-- Aim of the task --
Extract from the entries below, exactly as given, only the lines from the line containing "FAQ (1036, 286)" to the line containing "About Us (968, 286)", both lines included.

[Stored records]
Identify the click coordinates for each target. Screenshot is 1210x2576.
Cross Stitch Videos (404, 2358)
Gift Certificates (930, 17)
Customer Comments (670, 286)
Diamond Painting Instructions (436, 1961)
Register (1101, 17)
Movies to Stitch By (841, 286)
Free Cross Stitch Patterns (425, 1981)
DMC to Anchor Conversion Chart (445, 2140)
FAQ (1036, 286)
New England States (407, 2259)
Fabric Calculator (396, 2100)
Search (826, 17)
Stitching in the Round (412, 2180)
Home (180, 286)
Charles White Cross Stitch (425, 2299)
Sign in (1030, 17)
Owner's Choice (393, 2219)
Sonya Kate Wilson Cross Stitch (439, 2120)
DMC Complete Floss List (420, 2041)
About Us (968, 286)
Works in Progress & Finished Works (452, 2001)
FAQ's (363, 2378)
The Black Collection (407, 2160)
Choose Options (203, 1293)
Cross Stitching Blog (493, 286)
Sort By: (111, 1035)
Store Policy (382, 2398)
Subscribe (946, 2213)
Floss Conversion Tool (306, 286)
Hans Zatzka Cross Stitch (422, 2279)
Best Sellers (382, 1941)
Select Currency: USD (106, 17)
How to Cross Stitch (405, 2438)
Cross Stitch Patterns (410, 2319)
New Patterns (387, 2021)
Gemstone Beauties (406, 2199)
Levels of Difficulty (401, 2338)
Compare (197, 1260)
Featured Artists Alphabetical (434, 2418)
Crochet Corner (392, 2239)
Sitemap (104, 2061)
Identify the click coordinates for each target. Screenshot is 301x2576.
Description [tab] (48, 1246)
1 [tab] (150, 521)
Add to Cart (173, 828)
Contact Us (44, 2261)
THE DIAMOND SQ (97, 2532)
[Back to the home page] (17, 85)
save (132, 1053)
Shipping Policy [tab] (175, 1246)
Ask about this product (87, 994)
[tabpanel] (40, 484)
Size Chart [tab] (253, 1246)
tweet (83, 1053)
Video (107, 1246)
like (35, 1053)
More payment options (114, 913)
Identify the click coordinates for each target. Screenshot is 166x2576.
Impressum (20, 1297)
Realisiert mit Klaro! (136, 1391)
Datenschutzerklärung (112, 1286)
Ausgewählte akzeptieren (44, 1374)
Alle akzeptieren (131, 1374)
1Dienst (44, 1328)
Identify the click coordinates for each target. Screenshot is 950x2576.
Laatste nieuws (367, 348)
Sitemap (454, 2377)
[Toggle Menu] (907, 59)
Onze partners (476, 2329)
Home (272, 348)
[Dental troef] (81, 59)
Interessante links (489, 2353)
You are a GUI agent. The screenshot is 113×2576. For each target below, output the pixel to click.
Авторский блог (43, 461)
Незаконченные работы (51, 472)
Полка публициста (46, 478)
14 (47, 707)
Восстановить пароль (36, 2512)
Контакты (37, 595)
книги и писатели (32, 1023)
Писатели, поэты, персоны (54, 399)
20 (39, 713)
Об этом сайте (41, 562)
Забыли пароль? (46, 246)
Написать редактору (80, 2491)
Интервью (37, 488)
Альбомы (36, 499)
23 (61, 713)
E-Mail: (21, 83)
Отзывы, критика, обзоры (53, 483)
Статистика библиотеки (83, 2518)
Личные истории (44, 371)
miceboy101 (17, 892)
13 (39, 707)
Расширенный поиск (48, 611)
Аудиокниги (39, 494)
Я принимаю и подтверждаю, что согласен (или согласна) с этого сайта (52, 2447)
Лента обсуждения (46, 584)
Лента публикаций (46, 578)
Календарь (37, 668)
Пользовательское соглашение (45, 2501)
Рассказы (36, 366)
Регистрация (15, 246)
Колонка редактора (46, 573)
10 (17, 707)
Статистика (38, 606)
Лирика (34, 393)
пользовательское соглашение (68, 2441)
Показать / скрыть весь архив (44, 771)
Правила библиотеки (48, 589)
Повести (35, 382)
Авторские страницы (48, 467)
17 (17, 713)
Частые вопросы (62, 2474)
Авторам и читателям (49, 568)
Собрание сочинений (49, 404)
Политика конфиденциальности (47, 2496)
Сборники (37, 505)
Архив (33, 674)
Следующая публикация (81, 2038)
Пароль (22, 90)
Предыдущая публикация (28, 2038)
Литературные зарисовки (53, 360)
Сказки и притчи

-- Written response --
FAQ (1036, 286)
New England States (407, 2259)
Fabric Calculator (396, 2100)
Search (826, 17)
Stitching in the Round (412, 2180)
Home (180, 286)
Charles White Cross Stitch (425, 2299)
Sign in (1030, 17)
Owner's Choice (393, 2219)
Sonya Kate Wilson Cross Stitch (439, 2120)
DMC Complete Floss List (420, 2041)
About Us (968, 286)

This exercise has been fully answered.